> **Job**: In the forum thread below, condense the paragraph that begins "Well I can't see anything wrong either" into a short bulleted list that keeps its main points.

> **Page text**:
--- begin ---
RuntimeError: input must have 3 dimensions, got 2

G.M · January 21, 2020, 1:54pm

There’s a lot of code and it’s taking quite some time to understand it all. But in this trace you posted, certainly some inputs to the lstm only have 2 dimensions, try to print the shapes of all the tensors that u fed into the lstm.

jagoul · January 21, 2020, 1:59pm

I already printed all the shapes of my dataset , here is the input inside the lstm forward pass :

input inside forward pass :torch.Size([1024, 1, 1])

jagoul · January 21, 2020, 2:00pm

it is the same as of my seq shape and I don’t see anything wrong about it

G.M · January 21, 2020, 2:29pm

Well I can’t see anything wrong either, sorry. But one thing I suggest u to do is that both the cell state and hidden state are zeroes by default, so no need to set them manually. Also, u shouldn’t be using Variable anymore and that the states should be tensors.

jagoul · January 21, 2020, 2:51pm

Thank you @G.M for your swift reply. but this doesn’t really solve my problem . anyone can help me please ?

jagoul · January 22, 2020, 2:20pm

I’m also using pysyft to federate the data before feeding it to LSTM. Could it be a main reason why the model couldn’t handle the shapes on different clients?

bfeeny · June 27, 2020, 10:31am

jagoul:

# Propagate input through LSTM
        ula, (output, _) = self.lstm(input, (hidden_state, cell_state))
        output = output.view(-1, self.hidden_size)

        out = self.dropout(out)
        output = self.fc(output)

        return output

I realize this is an old thread, but I stumbled on it and was wondering why are you taking what you call “output” above, and sending it through the network. It looks like “output” is really h_n (the hidden state, don’t you really want to grab what you are calling “ula”?

harsha_g · June 27, 2020, 3:44pm

@bfeeny If you see the documentation for LSTM or the documented comments in this tutorial you will notice that ula is all hidden states whereas the output is just the last hidden state. The OP is doing a many-to-one model.

bfeeny · June 28, 2020, 12:17am

@harsha_g thanks, I am trying to understand it all. I am using this link as a reference https://towardsdatascience.com/pytorch-basics-how-to-train-your-neural-net-intro-to-rnn-cb6ebc594677

So are you saying that with many to one, you would take the hidden output and pass it to your linear layer? This is the output of each of the batches of the last time step.

What then would ula in the above code be used for? When or what are you passing that to?

harsha_g · June 28, 2020, 2:28am

Yes.

Precisely.

When you are doing a many-to-many classification or when you are are doing seq2seq modeling (aka encoder-decoder architectures) more specifically, neural machine translation.

The 4th figure in this tutorial demonstrates how and when all the hidden states are used.

bfeeny · June 28, 2020, 3:27am

Thanks @harsha_g this is helpful. So if you are going from an LSTM with an input_size of say 30,000 into a single Linear layer, that is going to be a many-to-one. Even if later you come out of that Linear layer into say 30,000 features, from an LSTM perspective, its considered “many-to-one” correct?

So if you were to do “many to many” where you would actually use the output and not just h_n, then what you would need to do, is iterate over output, and setup say for example a Linear output (or some other output type_ for each of the timesteps that exist inside of the output. Does that sound right?

A problem I working with now I am taking 30495 features and trying to predict 30490 features, I thought that was “many to many”, but I built my model as LSTM->single FC layer, so I guess thats really many-to-one. It would seem Seq2Seq is a better model, but I just don’t know much about those and have found very little on just regular many to many LSTMs (examples, etc) out there.

harsha_g · June 28, 2020, 3:28am

I just answered you other post here Need help racking my brain on batch_size. Please refer to that and see if that helps.

harsha_g · June 28, 2020, 4:21am

Please look at figure 1 in this article to correct your understanding of what many-to-many/many-to-one exactly means.

Right on the money.

Although I don’t understand your task fully, I can tell that you want to build a many-to-many LSTM model.
--- end ---
Records of locating words and elements
--- begin ---
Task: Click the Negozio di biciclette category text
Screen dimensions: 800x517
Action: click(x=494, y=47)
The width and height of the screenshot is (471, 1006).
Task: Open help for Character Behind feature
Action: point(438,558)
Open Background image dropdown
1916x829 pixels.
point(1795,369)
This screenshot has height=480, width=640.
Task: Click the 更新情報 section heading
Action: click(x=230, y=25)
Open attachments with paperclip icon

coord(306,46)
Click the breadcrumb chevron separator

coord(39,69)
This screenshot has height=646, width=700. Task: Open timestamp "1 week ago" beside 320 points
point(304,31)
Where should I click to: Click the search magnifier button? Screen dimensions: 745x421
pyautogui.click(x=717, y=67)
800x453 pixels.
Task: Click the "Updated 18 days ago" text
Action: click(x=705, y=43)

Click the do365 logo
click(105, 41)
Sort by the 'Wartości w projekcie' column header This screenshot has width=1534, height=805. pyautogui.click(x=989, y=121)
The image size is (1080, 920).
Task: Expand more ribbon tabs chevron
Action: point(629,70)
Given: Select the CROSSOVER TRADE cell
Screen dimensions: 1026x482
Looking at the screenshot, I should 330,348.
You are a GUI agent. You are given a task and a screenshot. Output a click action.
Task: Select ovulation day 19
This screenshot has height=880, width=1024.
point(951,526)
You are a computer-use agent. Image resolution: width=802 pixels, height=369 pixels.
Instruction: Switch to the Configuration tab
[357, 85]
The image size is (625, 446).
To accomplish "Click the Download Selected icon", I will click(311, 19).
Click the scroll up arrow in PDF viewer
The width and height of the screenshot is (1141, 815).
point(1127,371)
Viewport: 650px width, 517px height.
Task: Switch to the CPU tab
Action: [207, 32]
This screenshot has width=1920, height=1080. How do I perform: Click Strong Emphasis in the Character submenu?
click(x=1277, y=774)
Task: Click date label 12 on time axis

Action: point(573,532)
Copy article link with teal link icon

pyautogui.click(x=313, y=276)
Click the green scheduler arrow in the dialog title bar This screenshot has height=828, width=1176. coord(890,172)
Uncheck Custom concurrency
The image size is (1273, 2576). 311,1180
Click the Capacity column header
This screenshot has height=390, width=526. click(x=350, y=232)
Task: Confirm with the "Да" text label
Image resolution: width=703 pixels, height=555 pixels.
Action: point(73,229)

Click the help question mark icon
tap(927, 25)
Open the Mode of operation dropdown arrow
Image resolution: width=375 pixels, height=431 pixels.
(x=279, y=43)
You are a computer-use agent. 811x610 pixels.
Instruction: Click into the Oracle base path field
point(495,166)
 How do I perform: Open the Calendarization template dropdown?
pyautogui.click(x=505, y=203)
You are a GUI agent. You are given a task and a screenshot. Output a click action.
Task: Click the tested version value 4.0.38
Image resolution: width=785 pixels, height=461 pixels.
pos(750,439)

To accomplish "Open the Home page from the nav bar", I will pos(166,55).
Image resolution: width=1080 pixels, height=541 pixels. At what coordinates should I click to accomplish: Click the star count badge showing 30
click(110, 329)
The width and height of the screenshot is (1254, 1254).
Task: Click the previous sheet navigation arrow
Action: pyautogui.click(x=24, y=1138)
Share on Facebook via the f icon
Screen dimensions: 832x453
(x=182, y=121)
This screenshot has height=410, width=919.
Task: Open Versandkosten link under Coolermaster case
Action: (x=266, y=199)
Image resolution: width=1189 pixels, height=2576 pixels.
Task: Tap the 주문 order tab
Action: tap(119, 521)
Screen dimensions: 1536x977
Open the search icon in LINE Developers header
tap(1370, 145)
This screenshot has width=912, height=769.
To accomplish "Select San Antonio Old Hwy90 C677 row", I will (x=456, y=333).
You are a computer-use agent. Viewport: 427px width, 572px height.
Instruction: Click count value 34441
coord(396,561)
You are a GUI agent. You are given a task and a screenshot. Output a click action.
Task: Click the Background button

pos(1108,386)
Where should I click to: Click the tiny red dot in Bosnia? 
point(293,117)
--- end ---
> **Answer to the task**:
- Nothing wrong with the code can be seen.
- The hidden state and cell state are zeros by default, so they don't need to be set manually.
- Variable shouldn't be used anymore; the states should be tensors.